◆ **Problem statement**:
Copy every line of the listing below verbatim, leaving out the pictures.

━━ Material provided

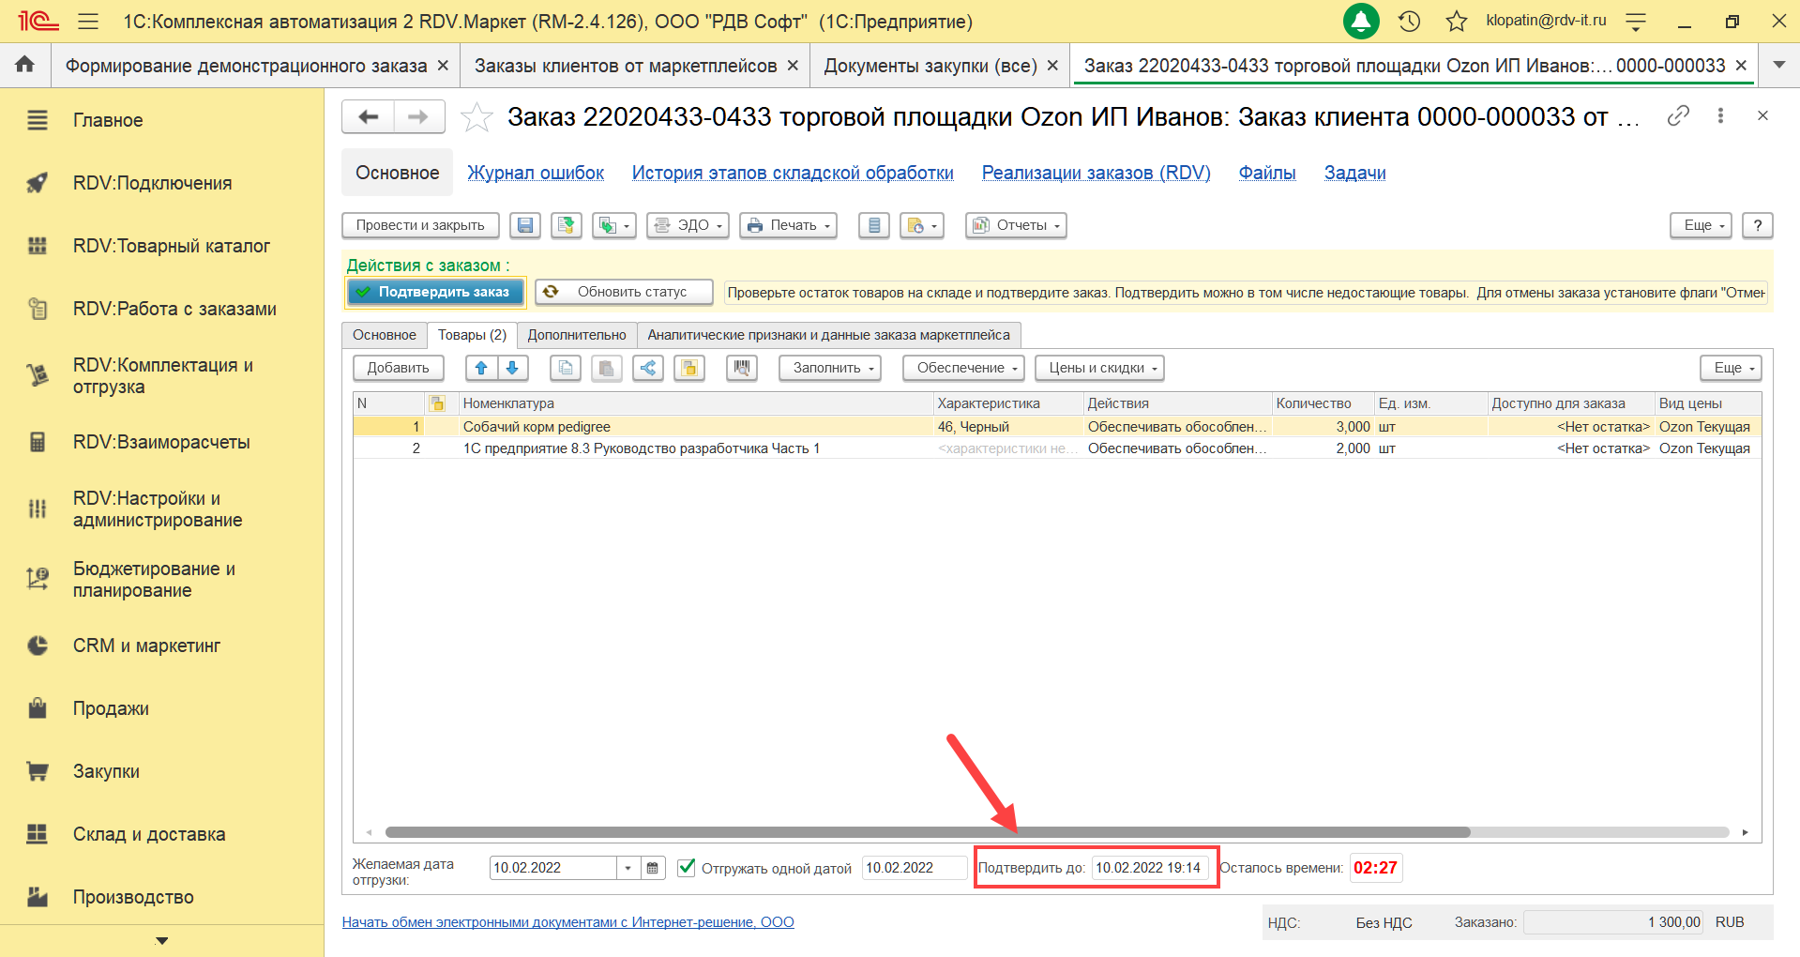Toggle 'Отгружать одной датой' checkbox
The width and height of the screenshot is (1800, 957).
687,867
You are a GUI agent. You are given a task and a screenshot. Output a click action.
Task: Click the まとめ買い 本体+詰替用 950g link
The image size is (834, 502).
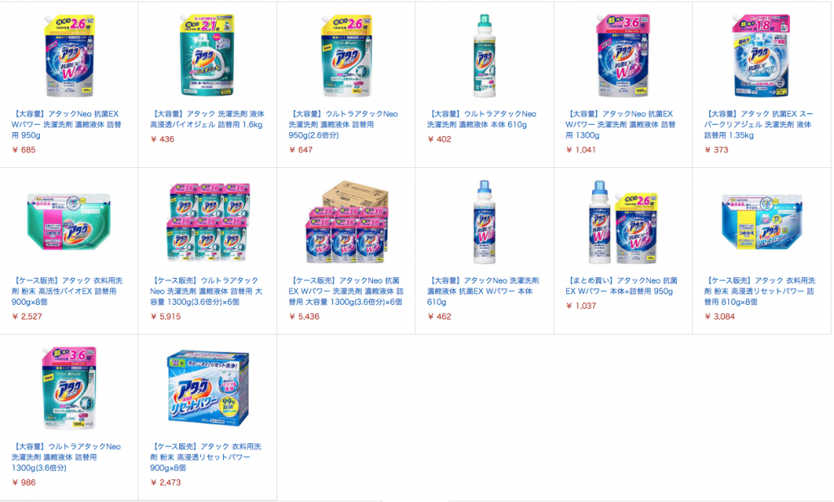621,286
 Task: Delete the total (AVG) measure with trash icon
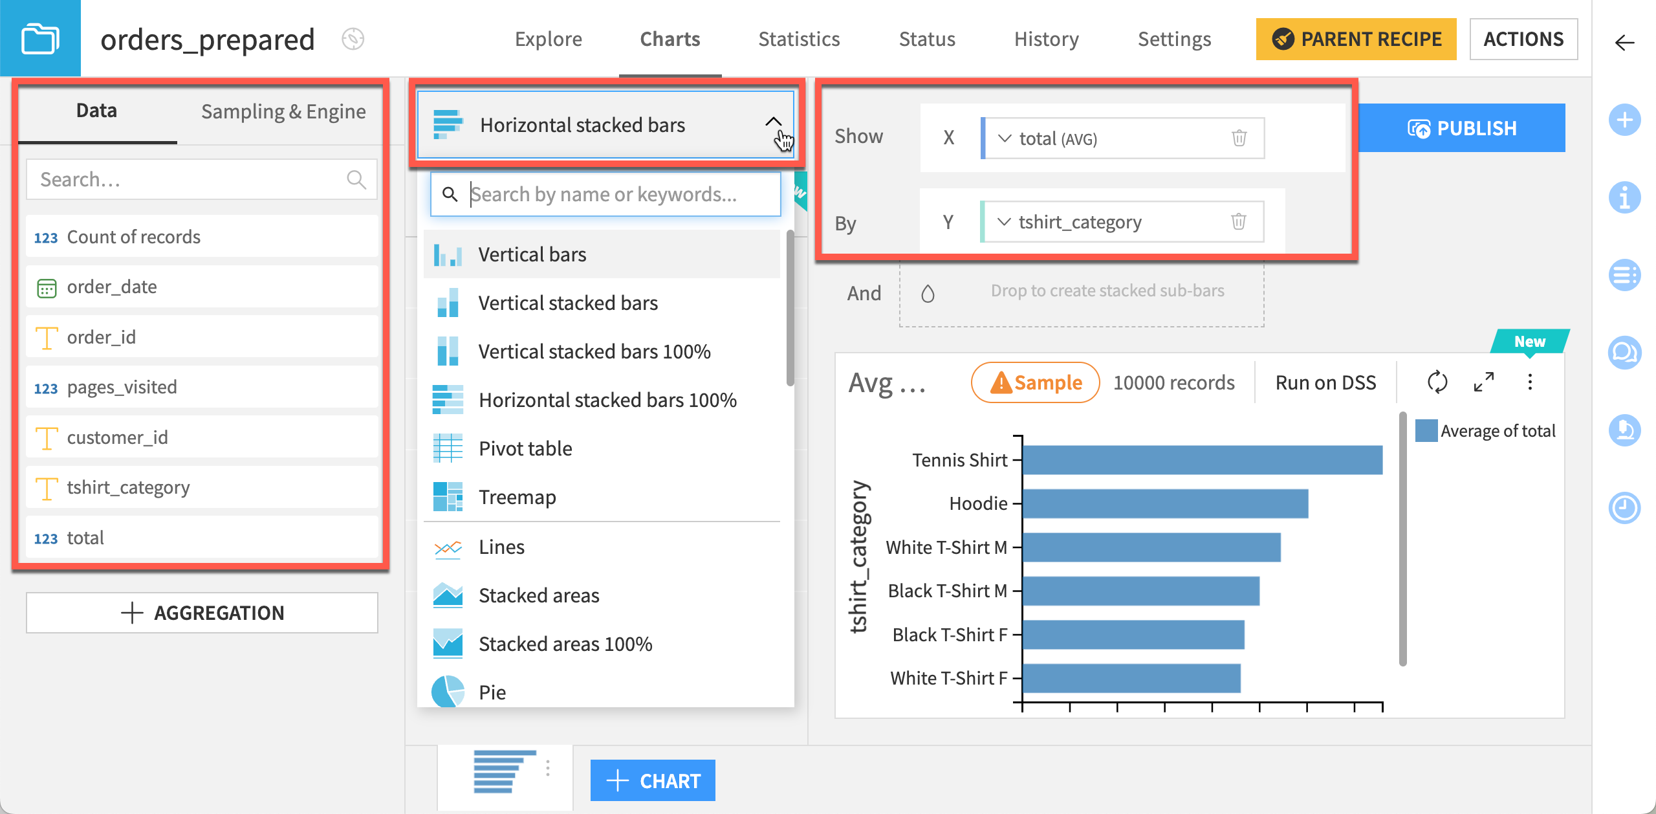point(1239,138)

━━━━

◆ **Task response**:
Toggle 'Отгружать одной датой' checkbox
The width and height of the screenshot is (1800, 957).
687,867
You are a GUI agent. You are given a task and a screenshot. Output a click action.
Task: Click the まとめ買い 本体+詰替用 950g link
The image size is (834, 502).
621,286
 Task: Delete the total (AVG) measure with trash icon
point(1239,138)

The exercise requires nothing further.